CDU will Gymnasien zusätzlich belasten
Die Bildungsgewerkschaft GEW zeigt sich enttäuscht vom [Bildungskonzept der CDU Baden-Württemberg](http://bildungsklick.de/pm/91877/kultusminister-muss-verkorkste-bildungspolitik-unverzueglich-korrigieren/).
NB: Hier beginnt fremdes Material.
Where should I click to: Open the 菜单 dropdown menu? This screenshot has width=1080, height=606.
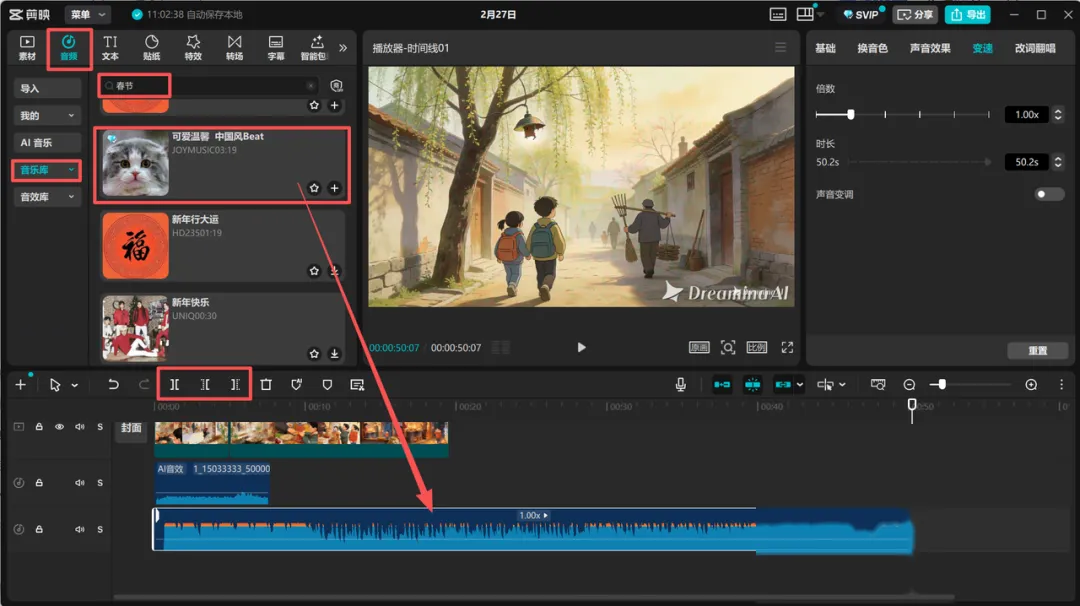88,15
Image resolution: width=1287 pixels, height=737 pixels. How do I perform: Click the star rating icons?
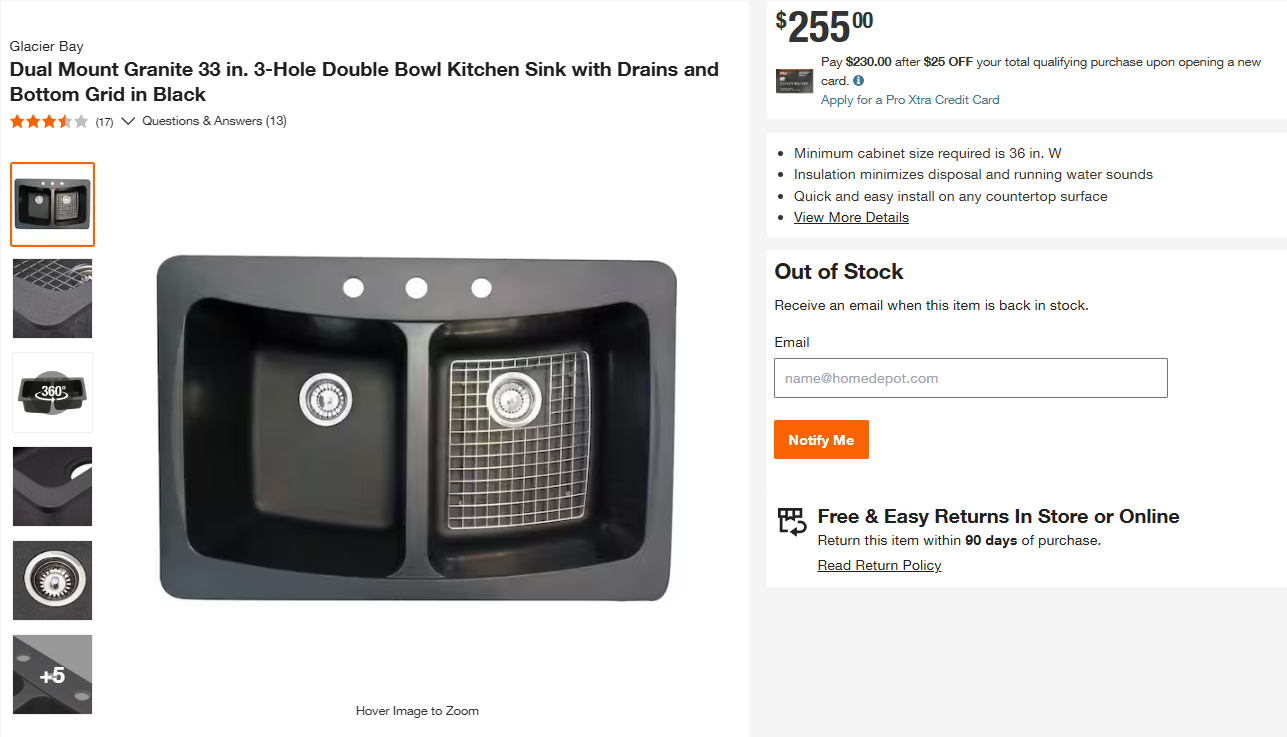tap(49, 122)
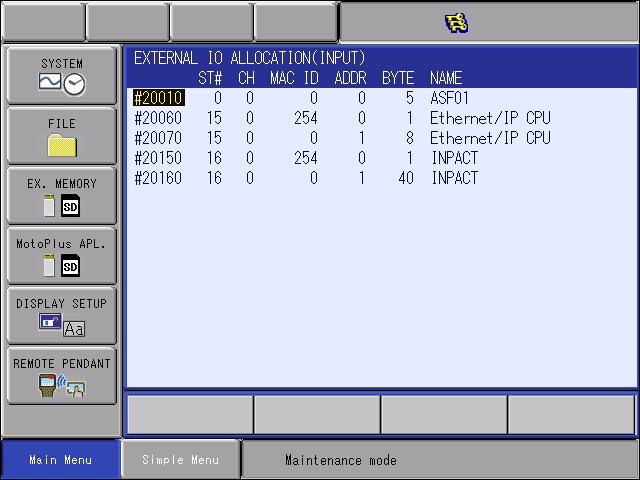
Task: Select the #20150 INPACT row
Action: click(x=158, y=158)
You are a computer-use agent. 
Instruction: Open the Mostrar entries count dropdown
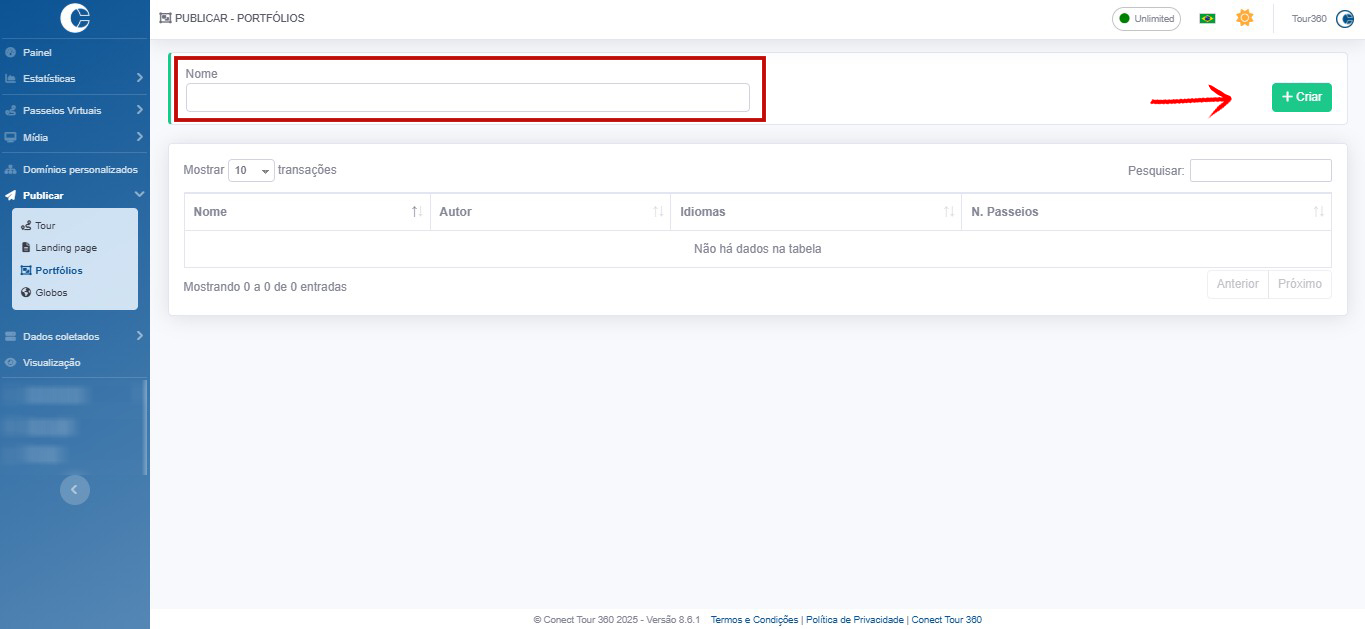(x=251, y=170)
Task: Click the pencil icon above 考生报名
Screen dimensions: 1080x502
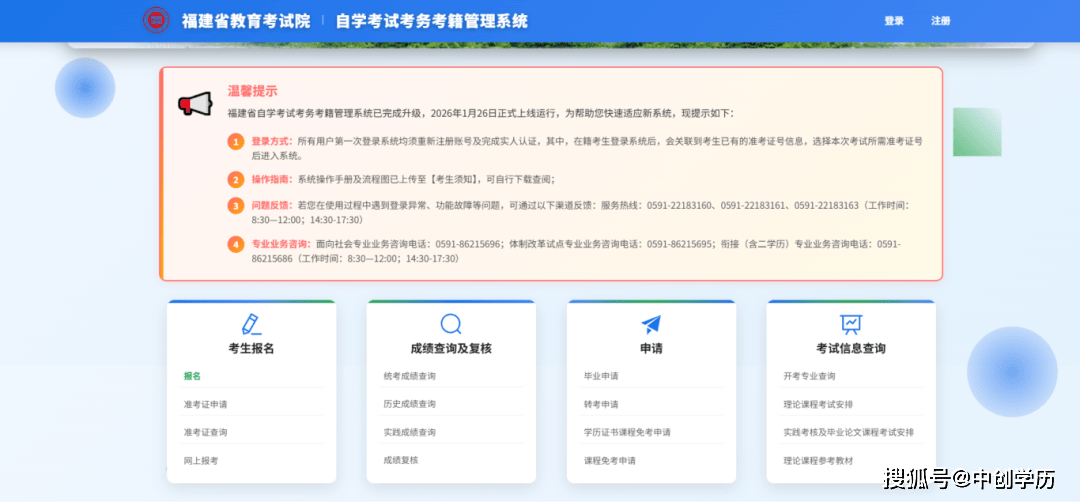Action: (251, 324)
17.07.2014 Pressemeldung GEW Baden-Württemberg"Viele Ideen sind entweder von vorgestern oder nicht ausreichend durchdacht. Wenn die CDU das gymnasiale Niveau an Gemeinschaftsschulen abschaffen will, trägt sie die Verantwortung für steigende Übergangsquoten auf die Gymnasien, erhöht die Heterogenität und erschwert die Arbeit dort zusätzlich. Und wenn die CDU-Bildungspolitiker glauben, dass nur über Noten schulische Leistungen bewertet werden können, haben sie wichtige pädagogische Entwicklungen der letzten Jahre versäumt", sagte am Donnerstag (17.07.) in Stuttgart Doro Moritz, Landesvorsitzende der Gewerkschaft Erziehung und Wissenschaft (GEW).
Die GEW begrüßt den Vorschlag der größten Oppositionspartei, den Hauptschulabschluss an Realschulen zu ermöglichen. "Damit macht die CDU einen wichtigen Schritt hin zum zieldifferenten Unterricht", sagte Moritz.